UNITED STATES
SECURITIES AND EXCHANGE COMMISSION
Washington, D.C. 20549
FORM 6-K
REPORT OF FOREIGN PRIVATE ISSUER
PURSUANT TO RULE 13a-16 OR 15d-16 UNDER
THE SECURITIES EXCHANGE ACT OF 1934
For the month of October 2024
Commission File Number 001-38896
Luckin Coffee Inc.
(Exact Name of Registrant as Specified in Its Charter)
28th Floor, Building T3, Haixi Jingu Plaza
1-3 Taibei Road
Siming District, Xiamen City, Fujian
People’s Republic of China, 361008
+86-592-3386666
(Address of principal executive office)
Indicate by check mark whether the registrant files or will file annual reports under cover of Form 20-F or Form 40-F.
Form 20-F | x | Form 40-F | ¨ |
Indicate by check mark if the registrant is submitting the Form 6-K in paper as permitted by Regulation S-T Rule 101(b)(1): ¨
Indicate by check mark if the registrant is submitting the Form 6-K in paper as permitted by Regulation S-T Rule 101(b)(7): ¨
Amendment No. 1 to the Rights Agreement
On October 10, 2024, Luckin Coffee Inc., a company incorporated under the laws of the Cayman Islands (the “Company”) and Equiniti Trust Company, LLC (f/k/s American Stock Transfer & Trust Company, LLC), as Rights Agent (the “Rights Agent”) entered into the Amendment No. 1 to Rights Agreement dated as of October 14, 2021 (the “Amendment No. 1”) to: (a) extend the expiration date of the Rights Agreement to October 14, 2027; and (b) update the notice address of the Company.

**STORED DATA**

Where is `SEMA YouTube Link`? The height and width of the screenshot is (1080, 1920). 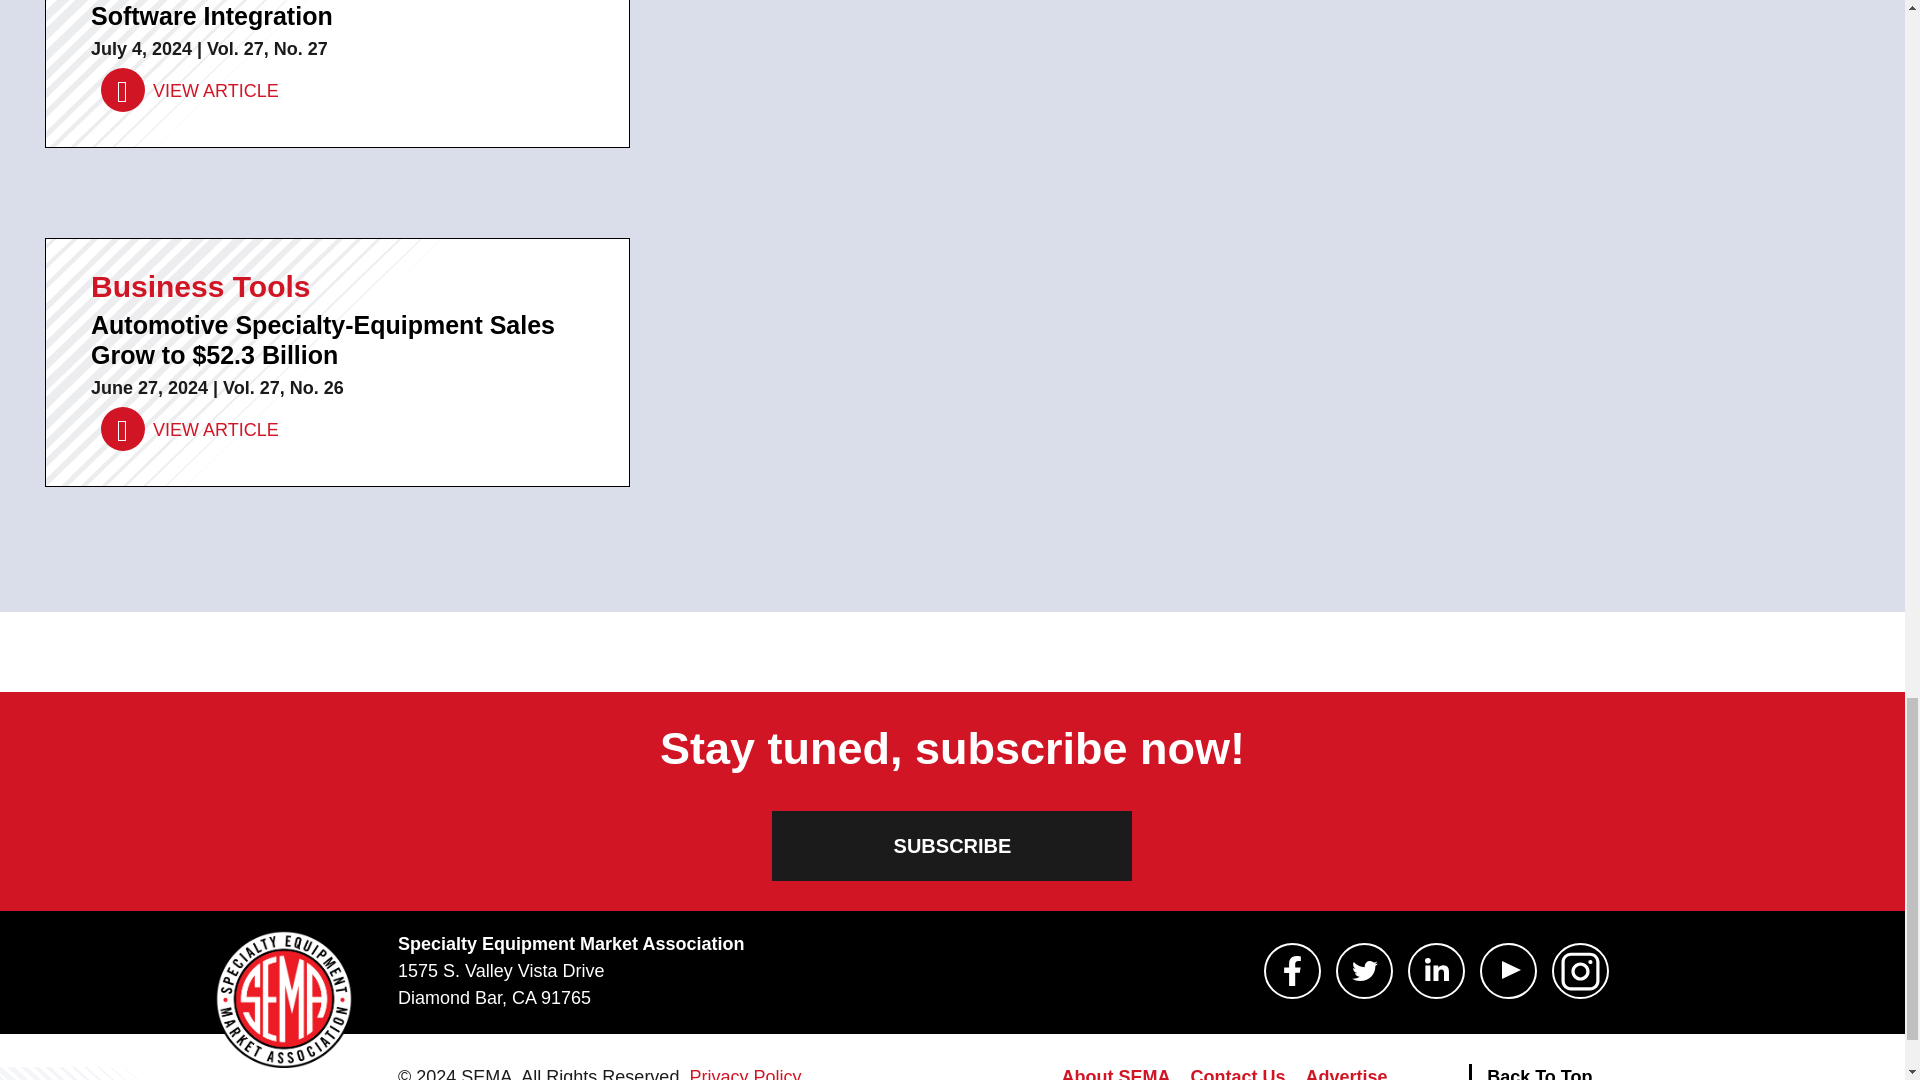 SEMA YouTube Link is located at coordinates (1508, 970).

**AIM OF THE EXERCISE**
In the Form 6-K filing, to what date does Amendment No. 1 extend the expiration of the Rights Agreement?

**SOLVED PROBLEM**
October 14, 2027